- [Tasks to complete]:
1. Print the records verbatim, starting at their first line and ending at the line that contains "should pyautogui.click(x=240, y=321).".
2. Carry on the piece about listening to St. Louis radio stations from the point where it stops.

- [Page excerpt]:
With those three stations, KDHX and Classic 99 and WSIE, I could live only on the FM dial in St. Louis, but for the large glut of blues music on FM 88.1, so often scheduled during drive time. I am mostly for the scratchy and trance country blues, and I don't get much of that on KDHX blues shows, so I switch it on over to AM.

And that is where lurks 1430 AM, which is absolutely off the hook, insanely great and varied, an encyclopedic oldies - in many, many months of listening, now, I have only heard one song twice, a song by the Beach Boys, and only one band I don't need to ever hear again: the Beach Boys.

Thom and Stefene Fletcher Russell sing songs of praise to 770 AM, so I have added that station to my arsenal; and holy gamole, the Mexican pop music just hops and pops and sparkles.

Weird thing for me, just as I am making these discoveries, learning how varied is our local dial in St. Louis, the mighty KDHX is dramatically streamlining its self-presentation. Not the music, mind you, just the package.

"Independent music plays here," we are told, or the producers are made to tell us. That assertion of independence is the most forced, repetitious and robotic thing I am told anywhere on the edges of my St. Louis dial.

As an assertion, it is true, and not true, which makes it not worth asserting. Is Bob Dylan independent? Only in a spiritual sense of independence that is beside the point. Is Springsteen independent? Stevie Wonder? KDHX plays so much beautiful music that is coopted by the industry and mass-produced, and that is fine by me; I wish more beautiful music could be successfully coopted by the industry and mass-produced.

- [Dataset content]:
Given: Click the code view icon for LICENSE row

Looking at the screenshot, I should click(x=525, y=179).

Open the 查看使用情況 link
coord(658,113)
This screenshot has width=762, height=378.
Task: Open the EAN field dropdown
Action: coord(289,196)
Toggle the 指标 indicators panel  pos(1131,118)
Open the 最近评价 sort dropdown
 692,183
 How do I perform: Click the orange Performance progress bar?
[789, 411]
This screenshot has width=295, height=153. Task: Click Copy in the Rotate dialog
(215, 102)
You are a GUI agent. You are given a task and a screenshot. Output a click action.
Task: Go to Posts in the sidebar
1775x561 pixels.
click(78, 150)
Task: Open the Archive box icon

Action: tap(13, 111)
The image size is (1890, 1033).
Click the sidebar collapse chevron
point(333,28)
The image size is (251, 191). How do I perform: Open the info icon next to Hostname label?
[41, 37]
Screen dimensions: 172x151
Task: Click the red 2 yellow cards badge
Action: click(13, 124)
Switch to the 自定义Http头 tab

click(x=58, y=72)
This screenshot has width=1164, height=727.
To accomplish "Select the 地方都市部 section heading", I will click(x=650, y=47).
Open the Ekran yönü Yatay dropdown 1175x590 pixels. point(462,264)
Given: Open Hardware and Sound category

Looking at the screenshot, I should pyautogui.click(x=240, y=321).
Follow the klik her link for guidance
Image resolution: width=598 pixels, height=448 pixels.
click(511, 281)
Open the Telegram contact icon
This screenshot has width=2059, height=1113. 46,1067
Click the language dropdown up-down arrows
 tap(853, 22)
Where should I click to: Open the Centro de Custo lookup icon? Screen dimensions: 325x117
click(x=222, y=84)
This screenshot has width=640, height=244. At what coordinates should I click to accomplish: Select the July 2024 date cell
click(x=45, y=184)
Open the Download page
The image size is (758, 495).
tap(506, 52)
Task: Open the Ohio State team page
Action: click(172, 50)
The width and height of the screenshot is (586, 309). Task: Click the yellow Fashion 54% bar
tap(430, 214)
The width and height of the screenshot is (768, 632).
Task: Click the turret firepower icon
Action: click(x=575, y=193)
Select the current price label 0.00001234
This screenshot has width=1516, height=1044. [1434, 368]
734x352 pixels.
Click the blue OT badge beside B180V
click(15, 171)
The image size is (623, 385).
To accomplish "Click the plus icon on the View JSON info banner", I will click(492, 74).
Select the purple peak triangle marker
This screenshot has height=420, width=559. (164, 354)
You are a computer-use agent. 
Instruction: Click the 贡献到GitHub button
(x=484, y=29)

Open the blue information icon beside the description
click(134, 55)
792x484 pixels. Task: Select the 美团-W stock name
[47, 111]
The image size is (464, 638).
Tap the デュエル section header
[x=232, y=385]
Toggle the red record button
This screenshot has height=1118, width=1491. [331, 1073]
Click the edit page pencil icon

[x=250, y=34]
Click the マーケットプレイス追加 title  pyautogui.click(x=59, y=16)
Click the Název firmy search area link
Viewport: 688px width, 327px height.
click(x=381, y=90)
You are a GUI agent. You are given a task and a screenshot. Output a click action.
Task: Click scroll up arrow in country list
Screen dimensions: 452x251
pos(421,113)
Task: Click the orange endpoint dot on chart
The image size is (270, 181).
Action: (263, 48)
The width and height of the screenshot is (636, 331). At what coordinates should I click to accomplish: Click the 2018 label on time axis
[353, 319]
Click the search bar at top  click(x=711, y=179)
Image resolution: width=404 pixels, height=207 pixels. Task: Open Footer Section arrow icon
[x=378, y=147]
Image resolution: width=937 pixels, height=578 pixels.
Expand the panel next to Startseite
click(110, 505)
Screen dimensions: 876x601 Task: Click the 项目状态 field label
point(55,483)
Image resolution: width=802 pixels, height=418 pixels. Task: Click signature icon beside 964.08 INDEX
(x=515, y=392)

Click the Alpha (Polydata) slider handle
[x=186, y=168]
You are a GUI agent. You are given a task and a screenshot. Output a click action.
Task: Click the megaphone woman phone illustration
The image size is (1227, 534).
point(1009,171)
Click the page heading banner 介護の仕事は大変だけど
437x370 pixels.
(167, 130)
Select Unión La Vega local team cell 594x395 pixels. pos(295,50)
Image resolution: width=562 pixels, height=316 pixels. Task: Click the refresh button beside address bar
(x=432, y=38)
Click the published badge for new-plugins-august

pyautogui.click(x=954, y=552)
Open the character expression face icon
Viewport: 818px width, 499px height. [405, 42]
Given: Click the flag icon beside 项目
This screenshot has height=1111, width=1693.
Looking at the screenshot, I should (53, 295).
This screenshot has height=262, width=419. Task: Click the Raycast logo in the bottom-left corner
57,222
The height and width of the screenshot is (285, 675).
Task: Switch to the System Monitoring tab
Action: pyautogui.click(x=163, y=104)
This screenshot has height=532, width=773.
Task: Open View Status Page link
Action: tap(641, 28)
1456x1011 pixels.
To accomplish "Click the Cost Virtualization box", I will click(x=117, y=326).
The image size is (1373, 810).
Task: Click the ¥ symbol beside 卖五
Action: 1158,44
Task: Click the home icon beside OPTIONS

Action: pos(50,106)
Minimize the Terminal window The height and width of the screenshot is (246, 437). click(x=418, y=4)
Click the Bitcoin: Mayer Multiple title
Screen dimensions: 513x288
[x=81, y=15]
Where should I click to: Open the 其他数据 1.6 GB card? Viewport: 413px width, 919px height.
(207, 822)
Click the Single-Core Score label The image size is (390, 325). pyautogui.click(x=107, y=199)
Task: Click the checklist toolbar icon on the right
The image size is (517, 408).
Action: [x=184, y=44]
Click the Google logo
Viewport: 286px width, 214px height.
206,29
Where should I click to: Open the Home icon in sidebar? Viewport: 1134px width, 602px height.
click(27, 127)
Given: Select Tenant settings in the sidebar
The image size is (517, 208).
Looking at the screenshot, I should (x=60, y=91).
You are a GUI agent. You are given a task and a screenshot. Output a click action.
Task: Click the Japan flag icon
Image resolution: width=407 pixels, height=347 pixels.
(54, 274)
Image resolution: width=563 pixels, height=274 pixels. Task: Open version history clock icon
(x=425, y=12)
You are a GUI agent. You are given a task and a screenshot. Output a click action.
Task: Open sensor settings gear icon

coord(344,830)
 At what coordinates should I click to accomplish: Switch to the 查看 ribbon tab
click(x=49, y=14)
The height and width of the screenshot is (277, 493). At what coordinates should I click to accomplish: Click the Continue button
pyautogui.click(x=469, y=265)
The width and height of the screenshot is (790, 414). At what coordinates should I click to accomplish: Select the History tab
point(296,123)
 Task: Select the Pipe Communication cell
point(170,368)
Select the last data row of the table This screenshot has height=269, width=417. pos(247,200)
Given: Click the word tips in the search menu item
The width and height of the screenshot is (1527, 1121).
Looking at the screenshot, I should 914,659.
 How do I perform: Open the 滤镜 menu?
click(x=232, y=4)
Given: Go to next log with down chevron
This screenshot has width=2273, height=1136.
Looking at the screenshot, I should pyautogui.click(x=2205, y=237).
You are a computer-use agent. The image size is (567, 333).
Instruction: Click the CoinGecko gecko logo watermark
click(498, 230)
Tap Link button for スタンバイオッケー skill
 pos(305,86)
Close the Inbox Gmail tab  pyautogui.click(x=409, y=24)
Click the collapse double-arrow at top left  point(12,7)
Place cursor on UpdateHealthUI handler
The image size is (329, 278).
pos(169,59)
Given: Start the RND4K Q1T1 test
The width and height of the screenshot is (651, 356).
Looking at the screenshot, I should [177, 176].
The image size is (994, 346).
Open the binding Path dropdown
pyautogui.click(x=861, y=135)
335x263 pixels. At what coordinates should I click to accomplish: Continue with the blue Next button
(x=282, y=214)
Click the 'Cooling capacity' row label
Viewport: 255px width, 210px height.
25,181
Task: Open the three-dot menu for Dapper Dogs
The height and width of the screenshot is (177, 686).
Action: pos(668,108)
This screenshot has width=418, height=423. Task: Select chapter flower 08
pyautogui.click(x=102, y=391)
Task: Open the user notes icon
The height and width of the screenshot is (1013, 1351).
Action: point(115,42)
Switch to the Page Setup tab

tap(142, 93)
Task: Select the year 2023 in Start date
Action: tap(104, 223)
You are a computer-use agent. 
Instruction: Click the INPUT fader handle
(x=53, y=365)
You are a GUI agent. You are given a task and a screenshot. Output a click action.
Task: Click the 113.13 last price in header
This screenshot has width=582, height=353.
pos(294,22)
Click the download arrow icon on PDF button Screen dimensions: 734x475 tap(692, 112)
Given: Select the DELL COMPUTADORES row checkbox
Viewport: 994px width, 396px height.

- [Expected outputs]:
1.
Given: Click the code view icon for LICENSE row

Looking at the screenshot, I should click(x=525, y=179).

Open the 查看使用情況 link
coord(658,113)
This screenshot has width=762, height=378.
Task: Open the EAN field dropdown
Action: coord(289,196)
Toggle the 指标 indicators panel  pos(1131,118)
Open the 最近评价 sort dropdown
 692,183
 How do I perform: Click the orange Performance progress bar?
[789, 411]
This screenshot has width=295, height=153. Task: Click Copy in the Rotate dialog
(215, 102)
You are a GUI agent. You are given a task and a screenshot. Output a click action.
Task: Go to Posts in the sidebar
1775x561 pixels.
click(78, 150)
Task: Open the Archive box icon

Action: tap(13, 111)
The image size is (1890, 1033).
Click the sidebar collapse chevron
point(333,28)
The image size is (251, 191). How do I perform: Open the info icon next to Hostname label?
[41, 37]
Screen dimensions: 172x151
Task: Click the red 2 yellow cards badge
Action: click(13, 124)
Switch to the 自定义Http头 tab

click(x=58, y=72)
This screenshot has width=1164, height=727.
To accomplish "Select the 地方都市部 section heading", I will click(x=650, y=47).
Open the Ekran yönü Yatay dropdown 1175x590 pixels. point(462,264)
Given: Open Hardware and Sound category

Looking at the screenshot, I should pyautogui.click(x=240, y=321).

2.
Also, I wonder, is "independent" synonymous with good? Not to me. I love symphonic music and opera, and they are always elaborately institutionalized. These musical forms are simply too expensive to produce without a strong institutional basis. Dependent music plays on Classic 99 - and, in St. Louis afternoon drive time, that dependent music is kicking the ass of any independent music on the dial.

KDHX's new didactic formatting is also telling me that the station "stands apart". Yaaaaawwwn. That is true in only one sense. On a St. Louis dial full of stations that really do stand apart, KDHX is the only one puffing up and telling me it is doing so.

*

Photograph by Thom Fletcher

4 comments:

Tony Renner said...

KFUO 99.1 FM's programming has been getting more and more adventerous over the past year or so. Neville Mariner and the Academy of St. Martin's of the Field aren't nearly as omnipresent as they once were.

Way back when, Kevin Martin wrote a piece for the Riverfront Times explaining why KFUO played so many recordings by Neville Mariner. Sad to say, I've long since forgotten that reason.

WSIE 88.7 FM could use an influx of local hosts -- the canned programming is alright but I miss hearing djs talking about the weather, upcoming concerts, and such whatnot.

Rakehell said...

Thanks very much for this analysis - as a free-thinking "independent" programmer on KDHX, I have lately felt insulted and uncertain about what the station hopes to achieve with this campaign.

Tim Rakel
host of Mystery Train
KDHX Mondays, 10AM-Noon

marc chechik said...

Chris, let me preface by saying that I wrote the line "Independent music plays here". A bit of history: the station is simply articulating something that's been long known by loyal listeners, in an effort to garner more listeners to help sustain it. This is the first time the station has undertaken a fairly sizable media effort to "get the word out" to potential listeners outside the South City corridor. More listeners means more supporters. The line was simply a way to express the station's mindset, which may be intriguing for some of the West County disenfranchised whose tastes extend beyond, say, Nickelback.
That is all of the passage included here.